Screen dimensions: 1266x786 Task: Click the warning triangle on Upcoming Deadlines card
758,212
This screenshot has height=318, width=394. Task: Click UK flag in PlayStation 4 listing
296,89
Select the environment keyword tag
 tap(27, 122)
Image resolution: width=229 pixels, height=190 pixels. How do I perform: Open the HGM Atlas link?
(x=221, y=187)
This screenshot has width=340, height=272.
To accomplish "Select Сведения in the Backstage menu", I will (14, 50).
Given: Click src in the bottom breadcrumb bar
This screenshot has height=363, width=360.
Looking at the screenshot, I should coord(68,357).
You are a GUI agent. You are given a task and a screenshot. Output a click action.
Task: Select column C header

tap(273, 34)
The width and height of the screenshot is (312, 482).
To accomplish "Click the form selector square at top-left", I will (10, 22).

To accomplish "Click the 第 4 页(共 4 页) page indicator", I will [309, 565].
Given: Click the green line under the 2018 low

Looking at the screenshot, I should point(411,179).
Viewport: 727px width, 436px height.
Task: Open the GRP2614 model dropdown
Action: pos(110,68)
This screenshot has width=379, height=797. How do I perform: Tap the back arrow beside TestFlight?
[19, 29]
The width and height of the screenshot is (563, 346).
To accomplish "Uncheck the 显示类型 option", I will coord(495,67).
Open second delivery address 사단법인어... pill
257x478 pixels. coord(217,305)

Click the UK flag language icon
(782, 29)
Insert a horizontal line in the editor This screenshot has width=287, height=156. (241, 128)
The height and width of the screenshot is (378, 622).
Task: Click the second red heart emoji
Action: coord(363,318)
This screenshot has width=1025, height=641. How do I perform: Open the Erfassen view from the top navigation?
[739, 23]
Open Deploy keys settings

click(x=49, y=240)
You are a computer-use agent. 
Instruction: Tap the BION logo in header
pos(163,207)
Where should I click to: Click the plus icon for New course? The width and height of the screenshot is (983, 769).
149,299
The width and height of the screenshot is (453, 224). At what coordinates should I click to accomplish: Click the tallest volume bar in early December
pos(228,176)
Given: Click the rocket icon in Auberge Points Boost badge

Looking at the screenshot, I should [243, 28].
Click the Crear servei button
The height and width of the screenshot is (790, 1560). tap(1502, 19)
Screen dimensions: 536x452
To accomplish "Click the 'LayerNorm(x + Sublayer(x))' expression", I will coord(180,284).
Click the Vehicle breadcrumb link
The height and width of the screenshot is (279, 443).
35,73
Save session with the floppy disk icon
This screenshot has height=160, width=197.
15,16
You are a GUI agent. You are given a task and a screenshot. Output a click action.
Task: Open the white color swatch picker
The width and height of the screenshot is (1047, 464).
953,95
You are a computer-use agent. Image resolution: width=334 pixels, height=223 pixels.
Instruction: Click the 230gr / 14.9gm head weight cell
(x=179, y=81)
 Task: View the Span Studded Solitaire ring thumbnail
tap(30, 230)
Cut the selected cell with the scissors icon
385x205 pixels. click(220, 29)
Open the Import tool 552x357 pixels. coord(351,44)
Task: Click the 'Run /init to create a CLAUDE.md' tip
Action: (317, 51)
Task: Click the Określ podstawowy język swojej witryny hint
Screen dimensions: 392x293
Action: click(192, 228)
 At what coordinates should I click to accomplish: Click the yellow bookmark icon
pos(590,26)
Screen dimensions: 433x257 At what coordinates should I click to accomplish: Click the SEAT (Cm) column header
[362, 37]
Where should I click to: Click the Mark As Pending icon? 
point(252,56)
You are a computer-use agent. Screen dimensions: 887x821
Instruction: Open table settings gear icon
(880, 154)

■ ■ ■ ■ ■

EXERCISE REQUIREMENTS: Counting only lines that contain the string "agent", how many are there in the data above? Give the number alone.

SOLUTION TO THE PROBLEM: 5